# Task to carry out
Please, could you print all the lines below exactly, leaving out the pictures?

Data records below:

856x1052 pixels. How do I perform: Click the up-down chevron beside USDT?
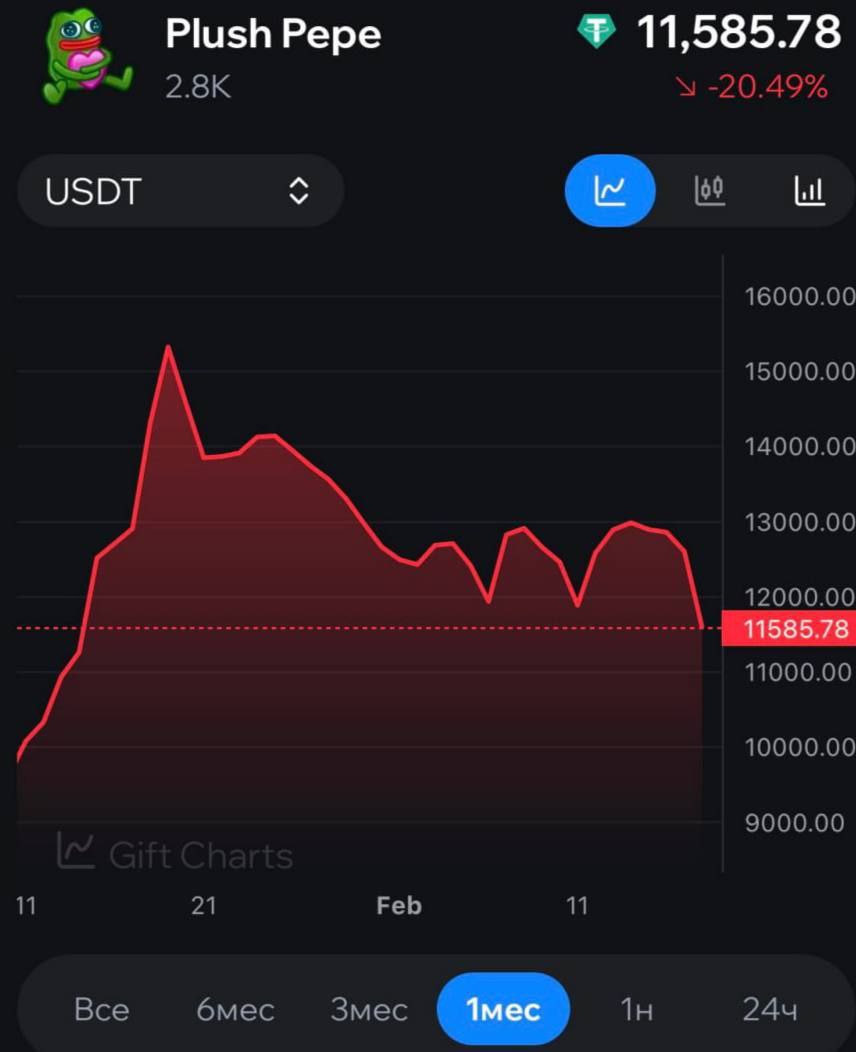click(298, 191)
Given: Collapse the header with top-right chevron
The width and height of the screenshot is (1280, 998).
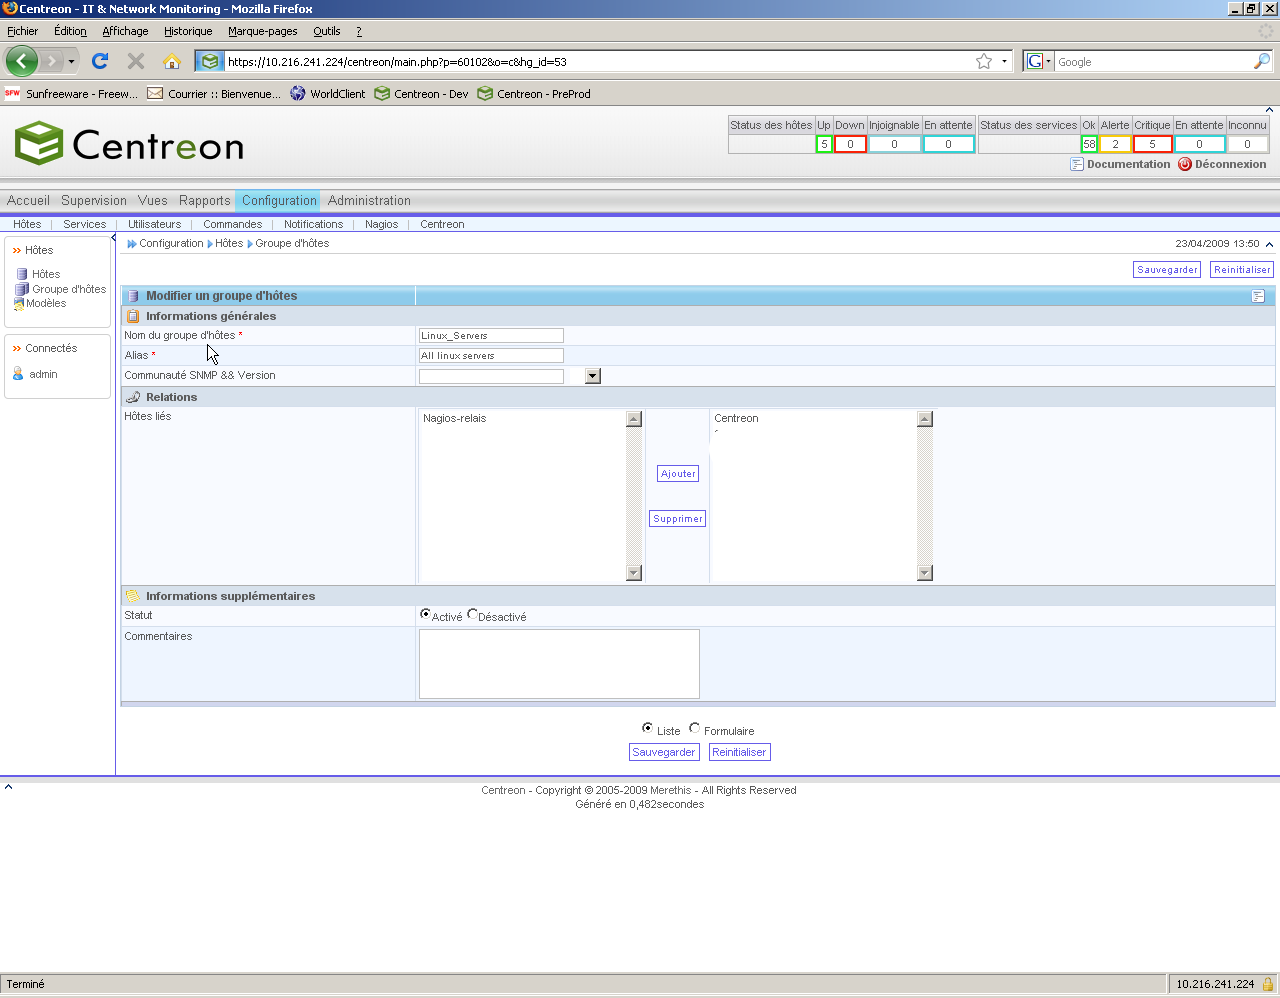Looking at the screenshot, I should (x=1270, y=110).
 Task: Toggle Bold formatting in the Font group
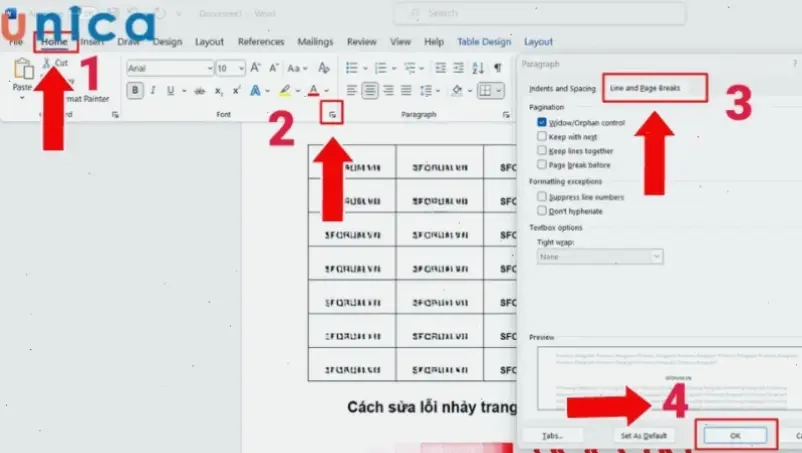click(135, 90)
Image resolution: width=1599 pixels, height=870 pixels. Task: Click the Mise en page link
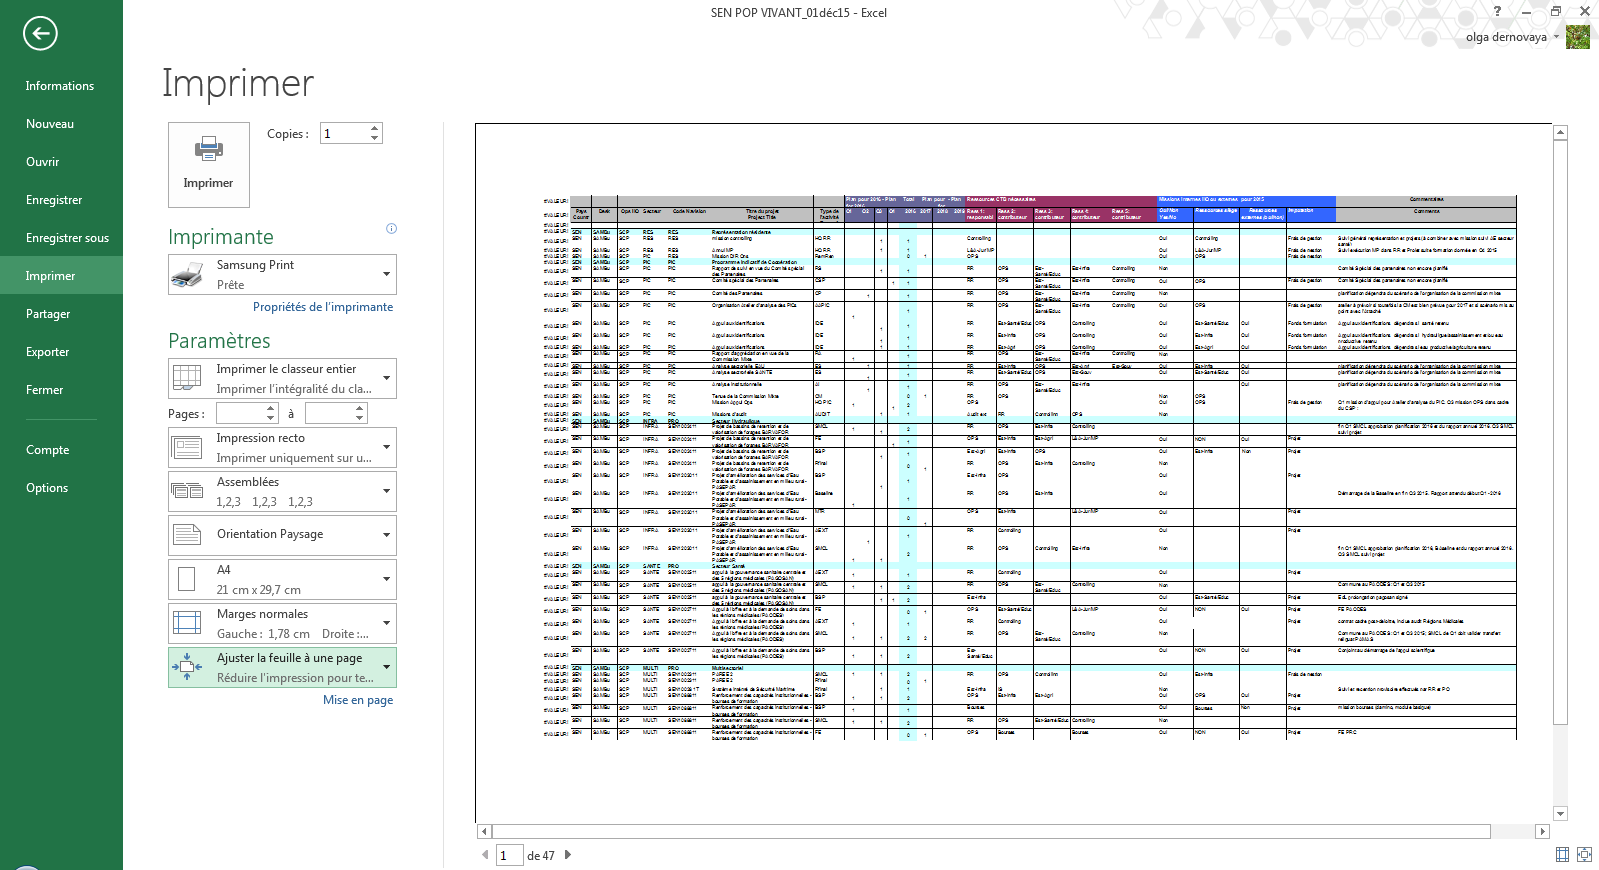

End of Data records.

# Response to the exercise
856x1052 pixels. How do I perform: Click the up-down chevron beside USDT?
click(298, 191)
Given: Collapse the header with top-right chevron
The width and height of the screenshot is (1280, 998).
Looking at the screenshot, I should (x=1270, y=110).
 Task: Toggle Bold formatting in the Font group
click(135, 90)
Image resolution: width=1599 pixels, height=870 pixels. Task: Click the Mise en page link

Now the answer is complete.